The interpatient variability in pharmacokinetic parameters for zoledronic acid was high, as seen with other bisphosphonates.
No Pharmacokinetic data for zoledronic acid are available in patients with hypercalcaemia or in patients with hepatic insufficiency. Zoledronic acid does not inhibit human P450 enzymes in vitro, shows no biotransformation and in animal studies < 3% of the administered dose was recovered in the faeces, suggesting no relevant role of liver function in the pharmacokinetics of zoledronic acid.
The renal clearance of zoledronic acid was correlated with creatinine clearance, renal clearance representing 75 ± 33 % of the creatinine clearance, which showed a mean of 84 ± 29 ml/min (range 22 to 143 ml/min) in the 64 cancer patients studied. Population analysis showed that for a patient with creatinine clearance of 20 ml/min (severe renal impairment), or 50 ml/min (moderate impairment), the corresponding predicted clearance of zoledronic acid would be 37% or 72%, respectively, of that of a patient showing creatinine clearance of 84 ml/min. Only limited pharmacokinetic data are available in patients with severe renal insufficiency (creatinine clearance <30 ml/min).
Zoledronic acid shows on affinity for the cellular components of blood and plasma protein binding is low (approximately 56%) and independent of the concentration of zoledronic acid.

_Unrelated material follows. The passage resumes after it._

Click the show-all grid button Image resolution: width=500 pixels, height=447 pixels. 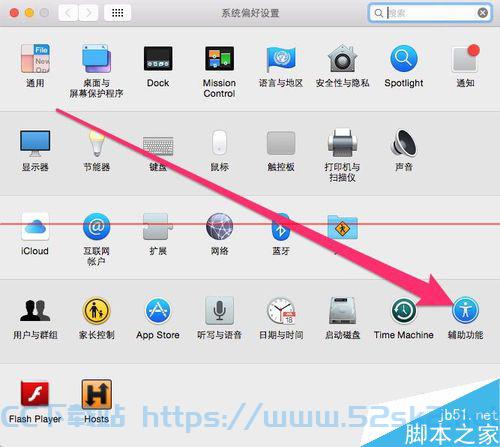click(x=117, y=13)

Special Populations: Paediatric patients: Limited pharmacokinetic data in children with severe osteogenesis imperfect suggest that zoledronic acid pharmacokinetics in children aged 3 to 17 years are similar to those in adults at a similar mg/kg dose level. Age, body weight, gender and creatinine clearance appear to have no effect on zoledronic acid systemic exposure.